§ **Selected extract**

_ _ _

Friday, July 24, 2015

Is the Chattanooga shooter just another American mass murderer?

It's worth considering that we are observing in the Chattanooga shooter the same downward spiral that we see in other mass murderers, whether they shoot people in a college lecture hall, or bomb a federal building. Cultural/political factors play a role, but may not be central here. What we have is a young, alienated male, resentful that his life hasn't turned out the way he felt it should, depressed and desirous of self-annihilation, fascinated with firearms, and hoping (delusionally) to make his death more meaningful than his life had been.

Daily Beast
"His family says Muhammad Youssef Abdulazeez suffered from depression and fought a drug problem and was let go from his job and was having money difficulties and harbored suicidal thoughts.
All of which could explain why the 24-year-old might do something suicidal.
But it does not explain why he would deliberately target an armed forces recruiting center and then a Navy facility, killing four Marines and a sailor.
The reason for that is almost certainly to be found in the pair of blog posts he posted on July 13, the same date his family says he began “a three-day downward spiral” as a result of his personal problems.
In the posts, Abdulazeez describes the material world as a prison and says liberation comes only in following the example set by the disciples of the Prophet Muhammad. He notes that “every one of them fought Jihad for the sake of Allah.”
“We ask Allah to be pleased with us, reward us with Janna,” he writes at the end of the second post, “Janna” being Paradise.

_ _ _

§ **Problem A**
Could you rewrite the stretch of the post on the Chattanooga shooter from "It's worth considering" through "do something suicidal.", replacing "depression" with "anxiety"?
§ **Problem B**
How would the post on the Chattanooga shooter go on? Write the next part, starting after its last sentence.
The rows are not needed for anything here.

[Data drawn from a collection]

_ _ _

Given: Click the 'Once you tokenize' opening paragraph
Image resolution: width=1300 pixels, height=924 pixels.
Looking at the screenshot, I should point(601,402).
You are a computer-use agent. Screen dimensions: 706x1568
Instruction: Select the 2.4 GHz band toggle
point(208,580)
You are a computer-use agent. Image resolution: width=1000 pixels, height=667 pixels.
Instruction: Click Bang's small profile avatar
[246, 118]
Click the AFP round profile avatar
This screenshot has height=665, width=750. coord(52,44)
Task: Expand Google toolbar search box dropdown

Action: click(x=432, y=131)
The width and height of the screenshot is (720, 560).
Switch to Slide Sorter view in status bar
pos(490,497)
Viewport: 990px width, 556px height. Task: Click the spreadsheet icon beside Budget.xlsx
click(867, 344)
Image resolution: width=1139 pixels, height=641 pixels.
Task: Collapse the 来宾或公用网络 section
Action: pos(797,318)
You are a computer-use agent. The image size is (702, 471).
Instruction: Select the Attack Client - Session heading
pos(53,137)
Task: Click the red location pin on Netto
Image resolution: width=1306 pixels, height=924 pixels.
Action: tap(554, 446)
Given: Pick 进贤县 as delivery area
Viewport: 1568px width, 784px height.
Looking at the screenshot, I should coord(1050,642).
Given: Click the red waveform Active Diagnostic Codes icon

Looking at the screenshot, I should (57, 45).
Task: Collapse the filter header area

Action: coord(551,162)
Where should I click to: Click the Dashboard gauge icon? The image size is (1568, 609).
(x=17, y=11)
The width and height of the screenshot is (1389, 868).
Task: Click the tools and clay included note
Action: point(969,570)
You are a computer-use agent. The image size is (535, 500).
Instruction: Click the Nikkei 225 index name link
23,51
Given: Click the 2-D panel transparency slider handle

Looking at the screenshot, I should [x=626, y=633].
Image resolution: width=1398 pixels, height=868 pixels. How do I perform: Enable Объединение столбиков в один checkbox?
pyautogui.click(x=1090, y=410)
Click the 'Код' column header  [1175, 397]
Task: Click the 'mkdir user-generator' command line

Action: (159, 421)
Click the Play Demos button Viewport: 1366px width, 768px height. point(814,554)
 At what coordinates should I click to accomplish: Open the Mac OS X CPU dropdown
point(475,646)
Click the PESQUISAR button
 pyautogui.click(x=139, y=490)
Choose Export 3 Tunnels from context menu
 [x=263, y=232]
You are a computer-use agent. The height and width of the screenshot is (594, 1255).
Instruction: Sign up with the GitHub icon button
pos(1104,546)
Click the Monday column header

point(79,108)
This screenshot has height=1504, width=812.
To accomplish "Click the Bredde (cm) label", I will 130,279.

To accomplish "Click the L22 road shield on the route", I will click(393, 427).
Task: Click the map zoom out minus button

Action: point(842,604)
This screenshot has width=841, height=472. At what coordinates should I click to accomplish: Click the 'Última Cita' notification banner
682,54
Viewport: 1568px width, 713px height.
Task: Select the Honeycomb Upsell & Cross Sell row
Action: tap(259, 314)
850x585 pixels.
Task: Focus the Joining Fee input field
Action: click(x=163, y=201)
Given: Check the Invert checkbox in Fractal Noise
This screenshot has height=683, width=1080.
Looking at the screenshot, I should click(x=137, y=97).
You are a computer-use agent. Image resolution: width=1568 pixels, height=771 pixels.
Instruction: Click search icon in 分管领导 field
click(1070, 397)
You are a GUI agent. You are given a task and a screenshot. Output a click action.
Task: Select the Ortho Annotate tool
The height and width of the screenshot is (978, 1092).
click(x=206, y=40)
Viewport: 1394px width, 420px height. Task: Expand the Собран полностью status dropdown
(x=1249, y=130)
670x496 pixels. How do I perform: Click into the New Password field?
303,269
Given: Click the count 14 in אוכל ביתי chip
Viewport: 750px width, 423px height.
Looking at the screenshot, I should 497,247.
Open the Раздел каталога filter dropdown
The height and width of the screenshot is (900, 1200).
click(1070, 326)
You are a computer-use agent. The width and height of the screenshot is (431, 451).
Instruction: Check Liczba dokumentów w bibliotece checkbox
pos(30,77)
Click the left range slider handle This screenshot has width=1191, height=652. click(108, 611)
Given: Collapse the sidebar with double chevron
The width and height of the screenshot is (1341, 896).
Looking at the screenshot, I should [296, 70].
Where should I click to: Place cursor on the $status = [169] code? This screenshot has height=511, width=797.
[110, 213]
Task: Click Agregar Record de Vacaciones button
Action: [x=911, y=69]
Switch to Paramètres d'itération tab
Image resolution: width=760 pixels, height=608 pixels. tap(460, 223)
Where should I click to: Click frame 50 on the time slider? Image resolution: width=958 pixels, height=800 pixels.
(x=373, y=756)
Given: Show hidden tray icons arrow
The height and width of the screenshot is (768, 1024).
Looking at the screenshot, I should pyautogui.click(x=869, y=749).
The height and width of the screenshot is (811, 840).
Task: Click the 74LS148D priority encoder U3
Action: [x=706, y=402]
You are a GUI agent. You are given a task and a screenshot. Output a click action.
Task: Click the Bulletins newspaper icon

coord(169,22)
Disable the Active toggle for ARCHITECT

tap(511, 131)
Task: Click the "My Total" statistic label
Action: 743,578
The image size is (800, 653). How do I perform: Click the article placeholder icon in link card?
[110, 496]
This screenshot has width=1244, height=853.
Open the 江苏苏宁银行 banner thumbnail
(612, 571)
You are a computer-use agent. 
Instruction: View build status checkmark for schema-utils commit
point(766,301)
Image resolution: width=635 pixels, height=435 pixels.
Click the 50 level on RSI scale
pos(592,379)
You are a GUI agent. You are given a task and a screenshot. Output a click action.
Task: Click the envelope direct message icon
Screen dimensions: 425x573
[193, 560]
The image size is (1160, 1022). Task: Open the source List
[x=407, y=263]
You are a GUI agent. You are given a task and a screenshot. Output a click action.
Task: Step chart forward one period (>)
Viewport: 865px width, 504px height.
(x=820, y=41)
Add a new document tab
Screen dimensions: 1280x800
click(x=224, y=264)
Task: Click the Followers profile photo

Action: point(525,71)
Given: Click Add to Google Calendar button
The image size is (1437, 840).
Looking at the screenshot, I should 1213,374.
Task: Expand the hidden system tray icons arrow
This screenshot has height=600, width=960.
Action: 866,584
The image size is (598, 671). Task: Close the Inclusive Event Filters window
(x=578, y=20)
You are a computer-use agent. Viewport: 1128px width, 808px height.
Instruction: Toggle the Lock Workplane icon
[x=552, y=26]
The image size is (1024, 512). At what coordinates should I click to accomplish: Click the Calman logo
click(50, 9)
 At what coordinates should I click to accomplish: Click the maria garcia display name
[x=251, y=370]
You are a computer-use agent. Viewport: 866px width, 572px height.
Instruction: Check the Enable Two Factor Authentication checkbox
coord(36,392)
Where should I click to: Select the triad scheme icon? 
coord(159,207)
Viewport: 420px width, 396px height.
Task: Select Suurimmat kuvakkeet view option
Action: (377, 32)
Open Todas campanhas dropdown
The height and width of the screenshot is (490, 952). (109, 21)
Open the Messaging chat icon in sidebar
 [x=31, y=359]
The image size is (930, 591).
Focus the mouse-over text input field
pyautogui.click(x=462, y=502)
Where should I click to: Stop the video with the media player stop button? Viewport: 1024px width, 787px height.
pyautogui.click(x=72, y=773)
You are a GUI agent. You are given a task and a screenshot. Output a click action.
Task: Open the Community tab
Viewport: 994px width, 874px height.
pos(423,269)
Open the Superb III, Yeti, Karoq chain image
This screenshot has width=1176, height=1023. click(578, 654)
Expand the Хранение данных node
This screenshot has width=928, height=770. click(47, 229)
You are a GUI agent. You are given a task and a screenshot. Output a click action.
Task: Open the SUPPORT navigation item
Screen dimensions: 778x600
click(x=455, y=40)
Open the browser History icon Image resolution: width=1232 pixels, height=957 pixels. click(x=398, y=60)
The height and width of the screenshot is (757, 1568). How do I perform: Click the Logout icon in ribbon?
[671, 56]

_ _ _

§ **Response area A**
It's worth considering that we are observing in the Chattanooga shooter the same downward spiral that we see in other mass murderers, whether they shoot people in a college lecture hall, or bomb a federal building. Cultural/political factors play a role, but may not be central here. What we have is a young, alienated male, resentful that his life hasn't turned out the way he felt it should, depressed and desirous of self-annihilation, fascinated with firearms, and hoping (delusionally) to make his death more meaningful than his life had been.

Daily Beast
"His family says Muhammad Youssef Abdulazeez suffered from anxiety and fought a drug problem and was let go from his job and was having money difficulties and harbored suicidal thoughts.
All of which could explain why the 24-year-old might do something suicidal.

§ **Response area B**
Here he proves himself to be just another dupe who embraced what Islamic extremists offer as an instant solution to all your problems and disappointments.
“If he’s not a terrorist, they ought to redefine the word terrorist,” a counter-terror law enforcement official said Monday.
Most likely, Abdulazeez’s problems go back to the troubled relationship between his parents, which include allegations the mother made in court papers that she had suffered physical and sexual abuse at the hands of the father.
And surely everybody would have been better off if the family had succeeded in getting Abdulazeez into a drug rehab program, as it seems they had hoped to do.
That makes him no less a jihadi than Dylann Roof’s fractured family and drug use made him any less a white supremacist with fantasies of starting a civil war by massacring a Bible study group in a historic black church in Charleston
Extreme, violent ideologies bent on the murder of innocents are seldom havens for the well-adjusted."